Here in Valparaiso, I'm staying in Cerro Alegre or Happy Hill. It's a charming neighborhood, formerly bohemian, now full of wine bars and cafes and gorgeous street art.
The streets are steep.
The houses are old, or at least as old as Valpo's last big earthquake. As Ruth pointed out, Valparaiso like San Francisco, which it resembles in more ways than one, was nearly destroyed by an earthquake in 1906, and rebuilt in a similar era.
Because it's a tourist town at the height of the season, lots of boutiques were open on my street.
Also like San Francisco, Valpo has cable cars that run on actual cables, not just electric wires.
A brake man sits at the top.
8 or 10 people climb in.
It's a really steep hill.
You pay at the bottom: 100 pesos each way or around 15¢. What's only apparent going up is that it's a balance system: there are two cars and as one goes down, the other goes up. I'm not sure how they work it out if there are more people in one direction than the other.
You do get a great view, looking out over the port.
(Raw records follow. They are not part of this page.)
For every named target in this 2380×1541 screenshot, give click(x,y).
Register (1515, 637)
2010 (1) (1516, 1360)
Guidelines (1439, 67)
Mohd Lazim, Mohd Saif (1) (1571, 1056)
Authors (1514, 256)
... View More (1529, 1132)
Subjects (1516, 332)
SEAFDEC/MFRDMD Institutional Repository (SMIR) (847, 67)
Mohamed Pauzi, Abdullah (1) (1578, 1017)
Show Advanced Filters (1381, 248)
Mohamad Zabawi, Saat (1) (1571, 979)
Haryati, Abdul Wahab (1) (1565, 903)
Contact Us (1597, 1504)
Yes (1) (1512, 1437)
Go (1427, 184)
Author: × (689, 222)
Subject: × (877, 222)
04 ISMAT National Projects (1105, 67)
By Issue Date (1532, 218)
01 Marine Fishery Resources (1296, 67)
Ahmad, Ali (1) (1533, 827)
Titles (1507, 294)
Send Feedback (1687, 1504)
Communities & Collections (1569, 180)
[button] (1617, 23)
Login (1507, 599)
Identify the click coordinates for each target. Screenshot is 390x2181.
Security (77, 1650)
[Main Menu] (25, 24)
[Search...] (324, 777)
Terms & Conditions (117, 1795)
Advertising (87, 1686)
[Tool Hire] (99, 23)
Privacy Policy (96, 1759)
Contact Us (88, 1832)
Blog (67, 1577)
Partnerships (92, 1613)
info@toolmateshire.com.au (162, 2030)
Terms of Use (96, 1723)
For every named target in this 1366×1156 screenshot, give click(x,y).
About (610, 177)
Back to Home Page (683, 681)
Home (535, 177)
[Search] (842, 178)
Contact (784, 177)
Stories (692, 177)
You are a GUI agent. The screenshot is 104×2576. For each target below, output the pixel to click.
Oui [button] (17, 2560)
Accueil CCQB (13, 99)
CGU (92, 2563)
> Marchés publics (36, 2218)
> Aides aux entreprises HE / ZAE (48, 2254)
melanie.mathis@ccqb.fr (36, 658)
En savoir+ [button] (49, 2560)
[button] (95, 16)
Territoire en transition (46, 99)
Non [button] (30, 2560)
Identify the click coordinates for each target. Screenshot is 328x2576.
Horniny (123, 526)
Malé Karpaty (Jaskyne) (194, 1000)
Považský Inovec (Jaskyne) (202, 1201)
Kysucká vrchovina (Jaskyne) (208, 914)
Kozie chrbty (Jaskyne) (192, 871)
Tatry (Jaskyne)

Next stop was the lanchas—tourist boats that fill up with passengers for a half-hour ride for 3000 pesos ($4.50).
It was like a ride at Fisherman's Wharf, somewhere I ordinarily wouldn't be caught dead. But in the spirit of things, I bought a giant cone of cotton candy and joined the masses of local tourists.
We had our Gilligan's Island moment, as we headed out to sea before the life preservers were passed out.
The guide made jokes in Spanish about who would float and who would sink. I understood quite a bit of it, or at least the spirit of it.
As you can see, it's an important working port. Chile is a major exporter of wine, produce, and minerals like copper. Containers lined the docks.
Here's the view looking back. Feels familiar, right?
Downtown didn't seem too much the worse for wear, although it smelled awful. Broken glass and confetti lined some of the streets.